At the same time, Chinese cloud giant Alibaba submitted the first-ever reported results for an entire cluster of computers acting as a single machine, blowing away other submissions in terms of the total throughput that could be achieved. 

And a startup, Neural Magic, showed how it was able to use “pruning,” a means of cutting away parts of a neural network, to achieve a slimmer piece of software that can perform just about as good as a normal program would but with less computing power needed.

“We’re all training these embarrassingly brute-force, dense models,” said Michael Goin, product engineering lead for Neural Magic, in an interview with ZDNet, referring to giant neural nets such as Pathways. “We all know there has to be a better way.”

The benchmark tests, called Inference 2.1, represent one half of the machine learning approach to AI, when a trained neural network is fed new data and has to produce conclusions as its output. The benchmark measure how fast a computer can produce an answer for a number of tasks, including ImageNet, where the challenge is for the neural network to apply one of several labels to a photo describing the object in the photo such as a cat or dog. 

Chip and system makers compete to see how well they can do on measures such as the number of photos processed in a single second, or how low they can get latency, the total round-trip time for a request to be sent to the computer and a prediction to be returned. 

In addition, some vendors submit test results showing how much energy their machines consume, an increasingly important element as datacenters become larger and large, consuming vast amounts of power.  

The other half of the problem, training a neural network, is covered in another suite of benchmark results that MLCommons reports separately, with the latest round being in June

The Inference 2.1 report follows a previous round of inference benchmarks in April. This time around, the reported results pertained only to computer systems operating in datacenters and the “edge,” a term that has come to encompass a variety of computer systems other than traditional data center machines. One spreadsheet is posted for the datacenter results, another for the edge.

The latest report did not include results for the ultra-low-power devices known as TinyML and for mobile computers, which had been lumped in with data center in the April report. 

In all, the benchmarks received 5,300 submissions by the chip makers and partners, and startups such as Neural Magic. That was almost forty percent more than in the last round, reported in April. 

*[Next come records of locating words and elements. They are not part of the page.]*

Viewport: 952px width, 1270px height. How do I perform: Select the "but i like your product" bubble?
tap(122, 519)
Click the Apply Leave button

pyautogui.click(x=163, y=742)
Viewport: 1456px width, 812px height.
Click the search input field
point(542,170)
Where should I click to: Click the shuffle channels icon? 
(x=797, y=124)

As in past, Nvidia took top marks for speeding up inference in numerous tasks. Nvidia’s A100 GPU dominated the number of submission, as is often the case, being integrated with processors from Intel and Advanced Micro Devices in systems built by a gaggle of partners, including Alibaba, ASUSTeK, Microsoft Azure, Biren, Dell, Fujitsu, GIGABYTE, H3C, Hewlett Packard Enterprise, Inspur, Intel, Krai, Lenovo, OctoML, SAPEON, and Supermicro. 

Two entries were submitted by Nvidia itself with the Hopper GPU, designated “H100,” in the datacenter segment of the results. One system was accompanied by an AMD EPYC CPU as the host processor, and another was accompanied by an Intel Xeon CPU. 

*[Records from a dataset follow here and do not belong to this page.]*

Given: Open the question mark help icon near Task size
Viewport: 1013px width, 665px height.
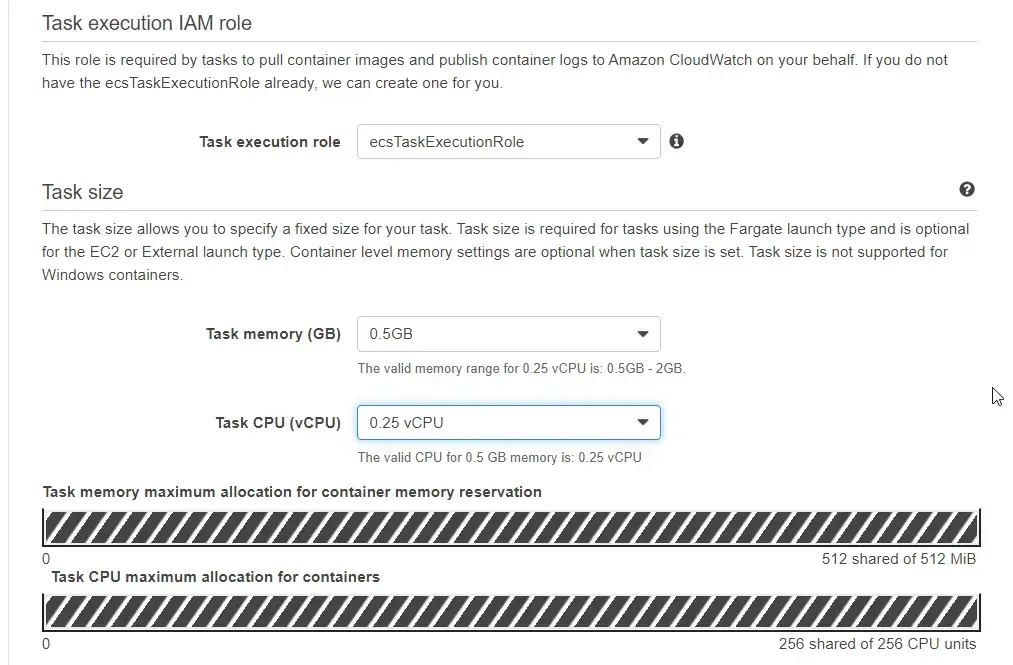Looking at the screenshot, I should tap(966, 188).
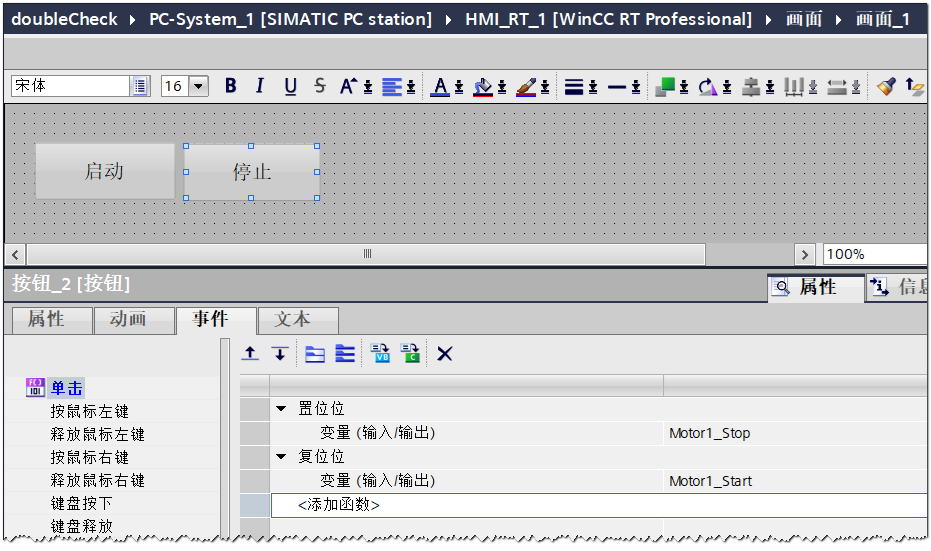Click the format painter brush icon

click(886, 87)
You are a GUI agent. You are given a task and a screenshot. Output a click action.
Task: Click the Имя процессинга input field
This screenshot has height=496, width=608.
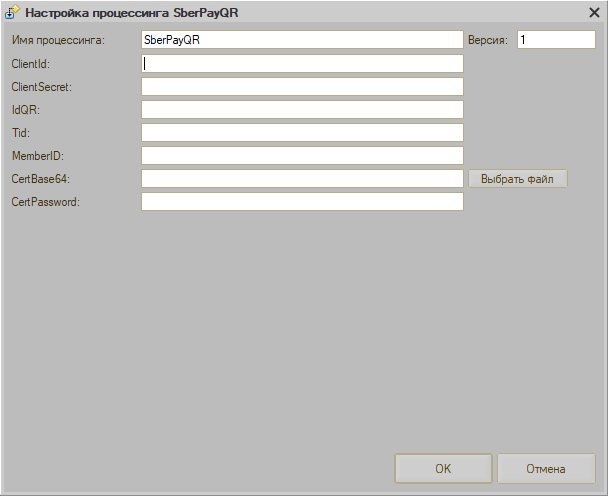point(302,40)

In both cases, it’s noteworthy that the Hopper GPU, despite being a single chip, scored very high marks, in many cases outperforming systems with two, four or eight A100 chips.

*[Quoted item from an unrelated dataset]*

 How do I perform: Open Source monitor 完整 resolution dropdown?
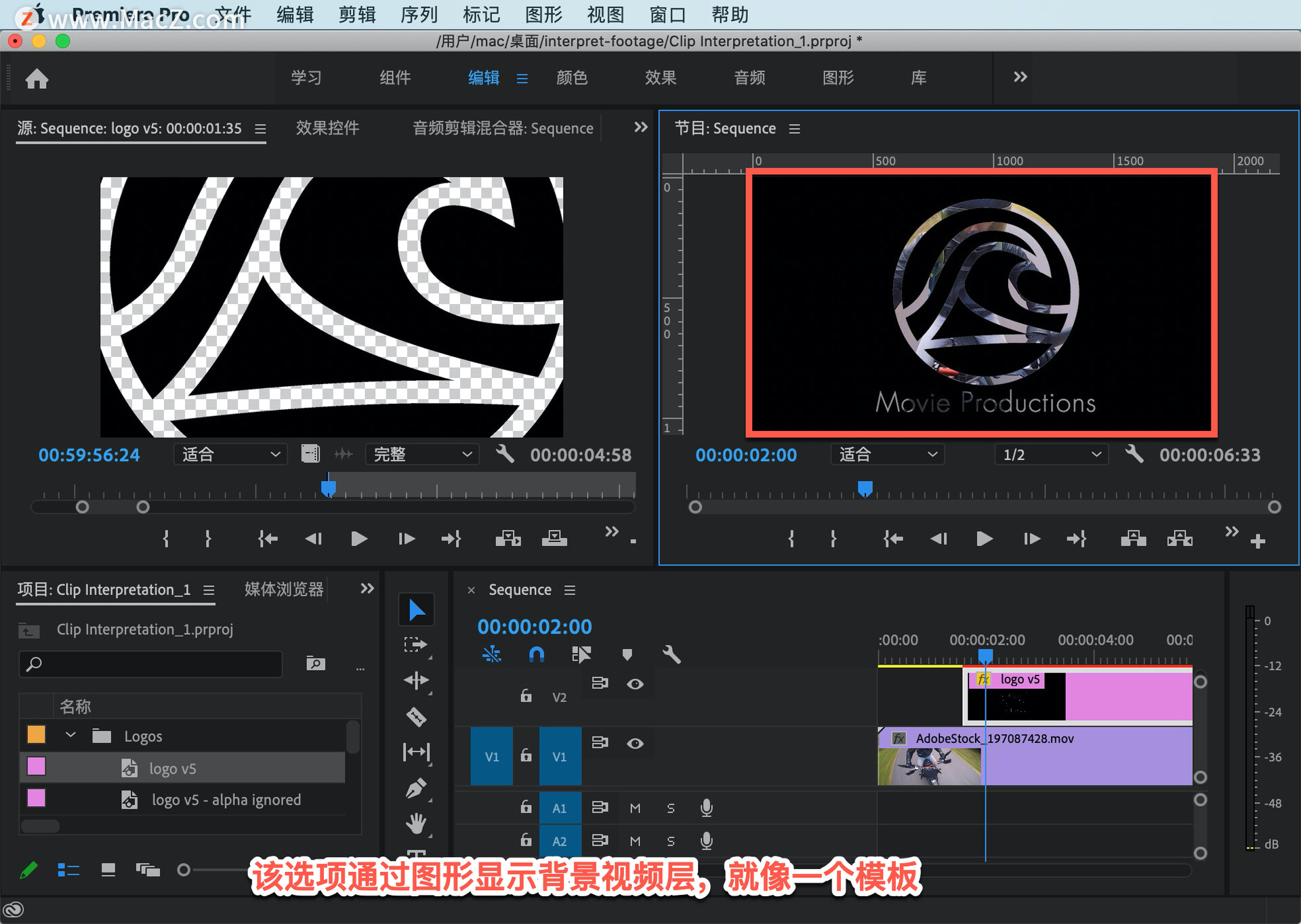[x=422, y=455]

The Hopper GPU is expected to be commercially available later this year. Nvidia said it expects in early 2023 to make available its forthcoming “Grace” CPU chip, which will compete with Intel and AMD CPUs, and that part will be a companion chip to Hopper in systems. 

Alongside Nvidia, mobile chip giant Qualcomm showed off new results for its Cloud AI 100 chip, a novel accelerator built for machine learning tasks. Qualcomm added new system partners this round, including Dell and Hewlett Packard Enterprise and Lenovo, and the number of total submissions using its chip.

While the bake-off between chip makers and system makers tends to dominate headlines, an increasing number of clever researchers show up in MLPerf with novel approaches that can get more performance out of the same hardware. 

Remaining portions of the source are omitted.